[Records from a data source]
-=-=-=-=-
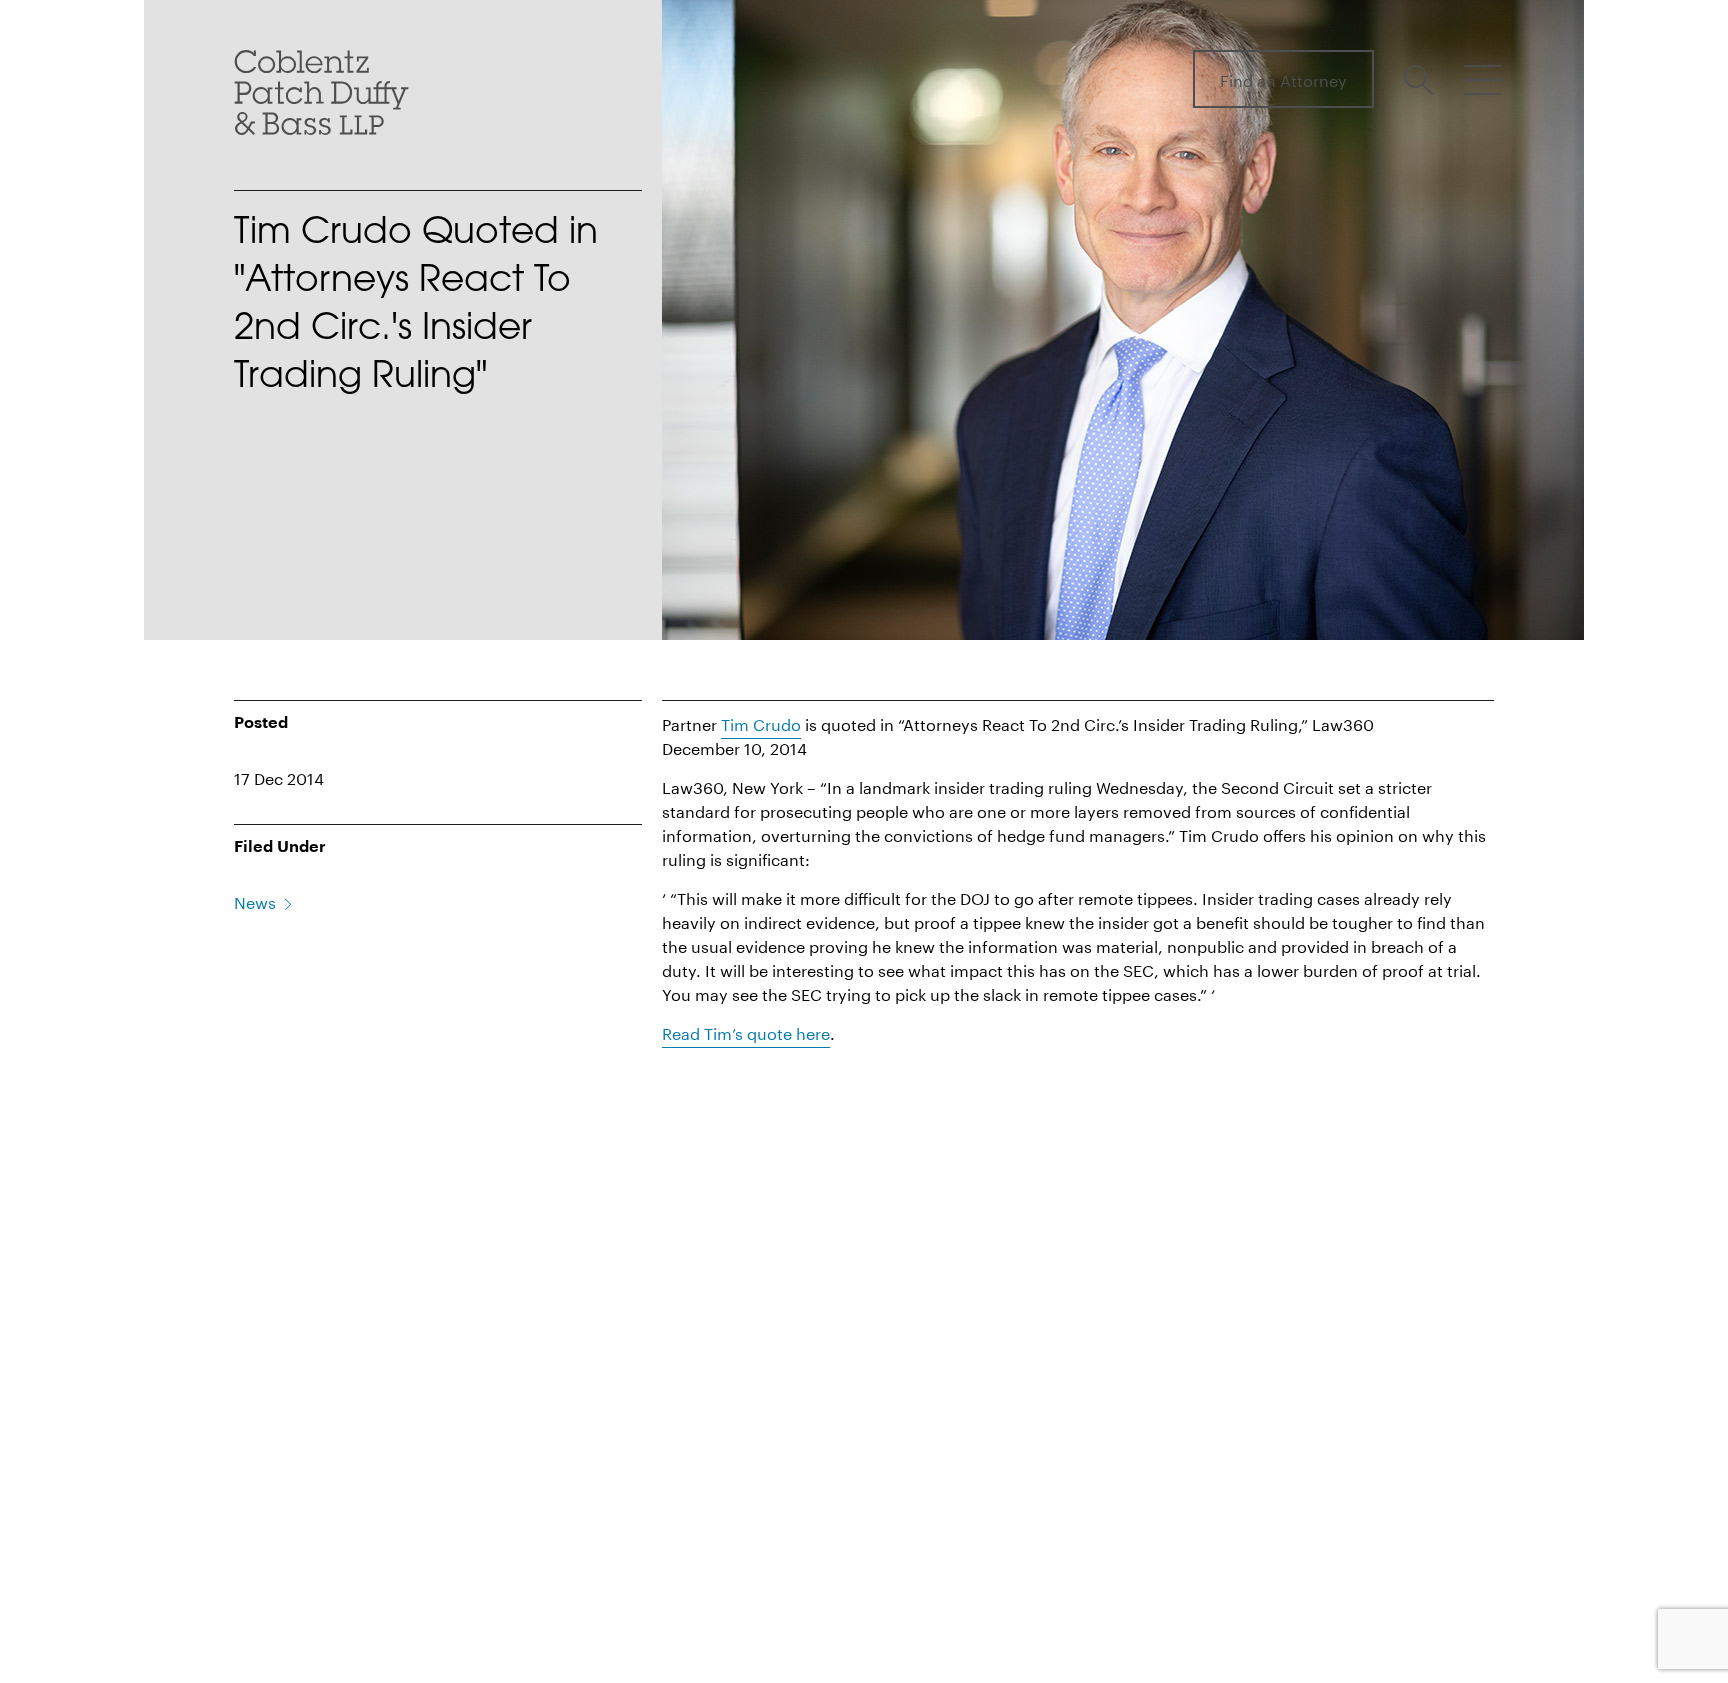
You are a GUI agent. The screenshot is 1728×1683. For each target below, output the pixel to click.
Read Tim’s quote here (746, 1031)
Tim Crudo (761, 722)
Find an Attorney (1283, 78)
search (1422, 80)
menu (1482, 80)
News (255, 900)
-=-=-=-=-
### [Task]
Would you copy out the data exactly, leaving every picture out?

### [Finished exercise]
You are a GUI agent. The screenshot is 1728×1683. For each target below, output the pixel to click.
Read Tim’s quote here (746, 1031)
Tim Crudo (761, 722)
Find an Attorney (1283, 78)
search (1422, 80)
menu (1482, 80)
News (255, 900)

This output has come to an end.